Second, there is the subversion of infrastructure and the IT supply chain - as seen in a CISCO advisory showing they can tamper with traffic, destroy credentials. "Its a worrying place to find things, particularly installed by a hostile state on the backbone of the internet, but its less clear why they have targetted domestic routers," said Hannigan, while noting Russia is quite keen on live testing, including in Syria, where it stopped a French TV station, flagged as an Islamic caliphate attack, but was actually testing and false flagging by Russia.
Nation states are getting more sophisticated, but also more brazen and less worried about getting caught and named. " If they feel that they don't have a stake in the digital systems, why not? And there is always a level of deniability, even if it is attributable. But the likelihood is that a miscalculation will see someone killed - its just a matter of time. ...[And if there were US]patients dying it puts pressure on governments to do something decisive. And there is the risk of unintended collateral damage as seen with NotPetya.
What should we do?
We need to keep worrying about the old problems which are not going away - DDOS, ransomware. And new things are being amplified, as the IOT delivers a massive expansion of the attack surface, not being corrected by the market, as the cameras still work, low cost and have no or little security built in. Hannigan suggest that eventually government regulation is likely to be needed to fix this, but that for now companies need to look at what is connected to their networks
Regarding the level of panic we should we give our customers, Hannigan reiterated that state threats have become a threat for all of us, but also it still holds true that 80 to 90 percent of attacks can be prevented by doing the right thing, in particular:
Keep software up to date
Avoid poor network configuration
Avoid poor credential management
Other questions from the floor included the likelihood of arms-selling countries selling cyber-weapons. In most cases, its more about countries helping allies rather than selling weapons, said Hannigan, but North Korean was described as selling arms to anyone, thus it could be the first place to start - though it was not perceived as having much to sell. On information sharing and GDPR, the ICO was quoted as having said that a failure to report [breaches] is an invite to be fined, but that its easier to say you will share information than to do it.

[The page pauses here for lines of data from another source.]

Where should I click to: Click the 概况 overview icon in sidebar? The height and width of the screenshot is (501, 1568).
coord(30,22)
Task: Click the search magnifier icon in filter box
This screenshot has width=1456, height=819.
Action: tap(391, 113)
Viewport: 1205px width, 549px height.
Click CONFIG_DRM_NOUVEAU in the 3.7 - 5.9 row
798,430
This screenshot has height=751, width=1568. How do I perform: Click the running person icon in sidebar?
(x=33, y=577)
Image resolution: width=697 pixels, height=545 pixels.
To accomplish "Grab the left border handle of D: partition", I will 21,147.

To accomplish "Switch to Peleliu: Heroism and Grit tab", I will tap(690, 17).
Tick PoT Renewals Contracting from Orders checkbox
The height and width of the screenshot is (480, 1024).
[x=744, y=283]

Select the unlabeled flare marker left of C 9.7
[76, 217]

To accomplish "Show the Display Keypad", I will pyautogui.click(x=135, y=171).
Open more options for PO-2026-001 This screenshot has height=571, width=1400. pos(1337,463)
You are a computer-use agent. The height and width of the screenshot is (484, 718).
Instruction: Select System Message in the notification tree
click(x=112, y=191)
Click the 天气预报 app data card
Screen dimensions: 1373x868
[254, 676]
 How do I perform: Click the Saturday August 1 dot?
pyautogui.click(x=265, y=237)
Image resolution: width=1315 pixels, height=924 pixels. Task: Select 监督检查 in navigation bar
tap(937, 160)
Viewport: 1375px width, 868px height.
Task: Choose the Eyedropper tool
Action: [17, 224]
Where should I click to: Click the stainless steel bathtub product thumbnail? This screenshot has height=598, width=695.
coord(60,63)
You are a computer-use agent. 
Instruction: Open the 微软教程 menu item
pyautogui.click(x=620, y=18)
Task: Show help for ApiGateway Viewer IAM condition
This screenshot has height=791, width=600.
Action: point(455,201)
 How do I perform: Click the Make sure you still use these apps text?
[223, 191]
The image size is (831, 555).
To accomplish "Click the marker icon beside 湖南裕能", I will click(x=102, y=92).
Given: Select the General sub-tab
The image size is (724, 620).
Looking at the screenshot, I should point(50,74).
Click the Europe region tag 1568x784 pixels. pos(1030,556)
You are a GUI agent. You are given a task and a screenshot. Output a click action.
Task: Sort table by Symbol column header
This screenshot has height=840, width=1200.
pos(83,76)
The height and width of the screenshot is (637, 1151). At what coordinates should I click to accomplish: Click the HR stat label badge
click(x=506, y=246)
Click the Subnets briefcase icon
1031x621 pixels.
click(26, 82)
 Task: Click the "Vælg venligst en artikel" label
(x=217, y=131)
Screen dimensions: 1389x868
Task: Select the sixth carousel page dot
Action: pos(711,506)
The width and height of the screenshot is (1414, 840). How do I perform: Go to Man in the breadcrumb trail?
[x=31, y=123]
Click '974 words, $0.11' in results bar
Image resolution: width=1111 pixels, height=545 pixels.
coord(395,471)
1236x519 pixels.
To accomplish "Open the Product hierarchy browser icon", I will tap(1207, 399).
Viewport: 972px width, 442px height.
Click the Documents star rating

Law enforcement was described as struggling and not having the specialist personnel they need, "and it will be a while before they do." On the idea of people needing security clearance to work in CNI, it was noted that some already do and more are likely to need clearance in the future, such as the SOC team in infrastructure companies. Energy companies were also singled out as being particularly poor at knowing their own attack surface to to the complexity of system, including legacy due to M&A.